Mozilla has released Thunderbird 1.5, the latest version of its e-mail client. The company said that it offered several new features, including better security, automatic updating and other enhancements aimed at providing a more user-friendly e-mail experience.
The software is available as a free download.
According to Scott MacGregor, technical lead on Thunderbird for Mozilla, there have been 18 million downloads so far of the software, which appeals to both consumer and business users. He said that while most think of Thunderbird as a good alternative for a consumer application such as Microsoft's Outlook Express, it also is comparable to enterprise e-mail software such as IBM's Lotus Notes and Microsoft's Outlook.

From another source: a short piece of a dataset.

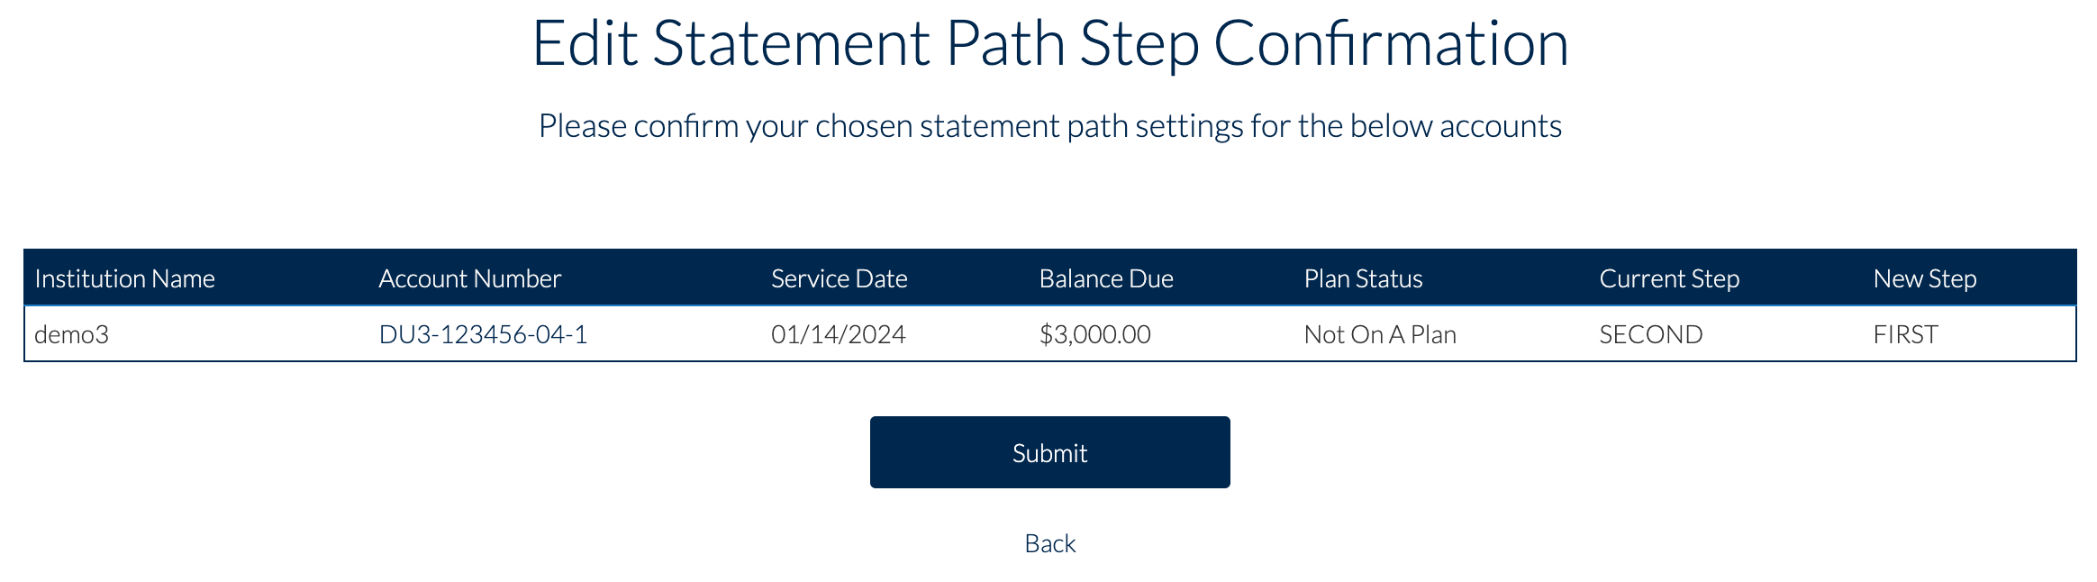
Task: Select the demo3 account table row
Action: pos(1049,334)
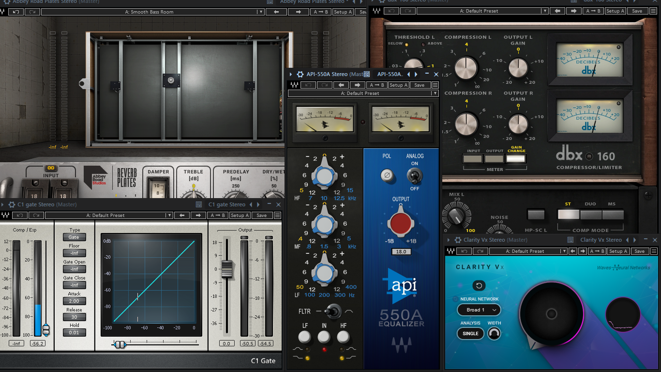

MacGregor said some large corporations have migrated to Thunderbird for their corporate e-mail, several of those deployments having more than 40,000 users on the system. However, he said he is not at liberty to provide the names of those companies.
Among the new security features in Thunderbird 1.5 are Kerberos authentication and integration with server-side spam filtering. The new client also includes a built-in phishing detector to help protect users against e-mail scams, providing an "extra line of defense" for preventing users from getting caught up in e-mail identity- and information-theft scams, MacGregor said.
Improvements to the user experience in Thunderbird 1.5 include auto-saving of e-mails in progress as drafts and automatic spell-checking as an e-mail user types a message. MacGregor also noted that the new automatic updating feature of Thunderbird 1.5 will make users particularly happy, since it means they don't have to keep checking back at the Mozilla website for the periodic stability builds the Thunderbird team provides for the e-mail client.
"Before youd have to hear there was an update, or on your own periodically check and see if there's a new product release," he said. "Now we'll let you know." Mozilla also added automatic software updating to its popular Firefox browser in the last release of that offering, Firefox 1.5.
Thunderbird 1.5 also has new support for podcasting, as well as improvements to how the client deals with RSS feeds. Thunderbird 1.5 allows users to access podcasts via a dialog box that provides access to a "helper" application such as a web browser or audio player. The e-mail client can detect whether the podcast is an audio or video file and will play it using the correct player on a user's computer, MacGregor said.